Risk Management: No physician should expect that there is, or will be, a “day in court” that exonerates them or provides them with “justice”. Regardless of the environment (medical malpractice, licensing authority, hospital “quality assurance”

review, health plan audits, etc.) initial conclusions (aka the proverbial “first impression”) are binding, irremovable and devastating. Conversely, regardless of the issue (negligence, disruptive conduct, impairment, etc.) physicians must be in complete control of every environment. Even the slightest suggestion or inference of wrongdoing must be dealt with immediately, aggressively and relentlessly. Until each and every negative “first impression’ is fully resolved, and documented, in the favor of the physician, the matter remains an open, high-risk and potentially career ending threat.

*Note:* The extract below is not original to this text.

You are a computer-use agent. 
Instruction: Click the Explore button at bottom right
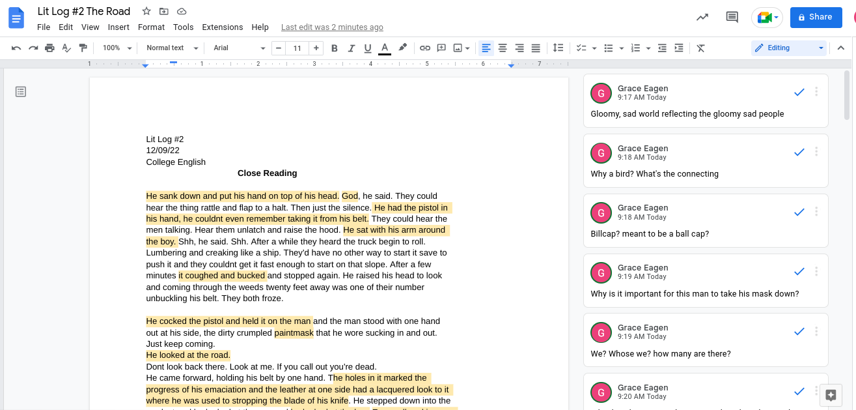tap(831, 395)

In conclusion, it is a frustrating and unfair (yet unquestionably true) hard reality that physicians are the targets of an increasing number of both private and public sector entities and/or agencies. Accepting that reality, and seeking immediate and ongoing compliance with the “rules” of these entities and/or agencies is the first, and possibly the most critical, step in risk managing these risks attendant to these anti-physician acronyms. Had Dr. B. understood his non-delegable and unwavering obligation to review and verify his application for hospital privileges, every aspect of the legal nightmare that engulfed him thereafter could have been avoided. Avoiding any critical review, any potential negative conclusion, and/or and especially any adverse action is the new, and true, definition of victory.